Pancreatic ductal adenocarcinoma remains one of oncology’s toughest challenges, with a U.S. five‑year survival rate of roughly 13 percent. Traditional options—surgery and chemotherapy—offer limited benefit once the disease has metastasized, and most tumors harbor KRAS mutations that drive aggressive growth. Daraxonrasib, an oral, non‑covalent multi‑selective RAS(ON) inhibitor, directly targets these mutations, representing a novel mechanistic approach that could finally address the “Achilles heel” many researchers have chased for years.

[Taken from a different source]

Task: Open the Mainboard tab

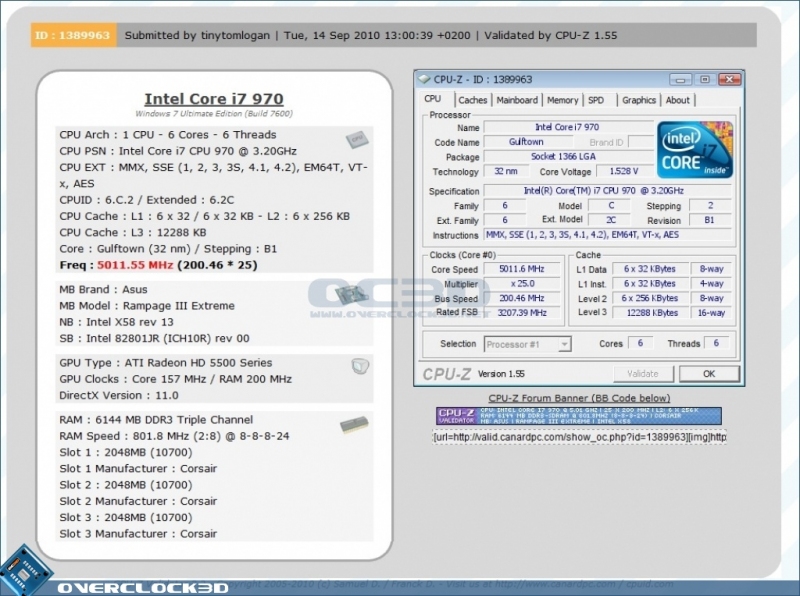Action: [517, 100]
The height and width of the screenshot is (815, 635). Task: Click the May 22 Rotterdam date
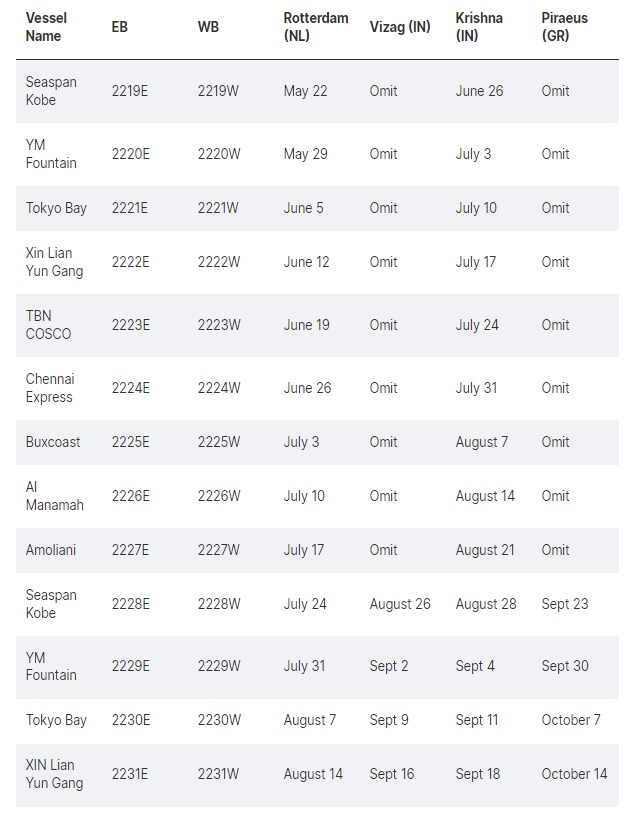[x=305, y=91]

The Phase 3 RASolute 302 trial’s interim analysis revealed a striking overall‑survival improvement: patients lived an average of 13.2 months on daraxonrasib compared with 6.7 months on standard chemotherapy. Progression‑free survival also trended upward, prompting Revolution Medicines to label the data as final and move swiftly toward regulatory filing. Market reaction was immediate—stock surged nearly 40 percent to $134.80—while analysts highlighted the potential for synergistic use in first‑line settings. A Commissioner’s National Priority Voucher awarded in October 2025 could compress the FDA review timeline from the typical 10‑12 months to just one or two, accelerating patient access.

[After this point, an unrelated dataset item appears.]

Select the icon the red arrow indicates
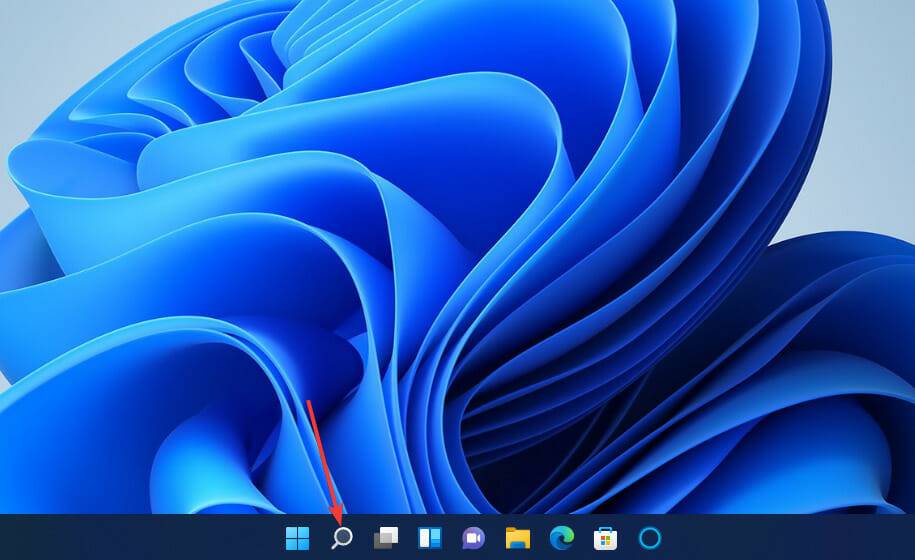 (341, 538)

Beyond the immediate clinical impact, the results could reverberate across the biotech landscape. Revolution now has four Phase 3 programs featuring daraxonrasib, including RASolute 303 for treatment‑naïve pancreatic cancer and a late‑stage study in non‑small cell lung cancer. Success may trigger heightened M&A interest, as investors seek exposure to RAS‑targeted assets that promise both therapeutic differentiation and sizable market upside. For physicians, the data suggest a practice‑changing option that could become a new standard of care for previously treated metastatic pancreatic cancer, while patients gain a tangible hope for longer, quality‑adjusted survival.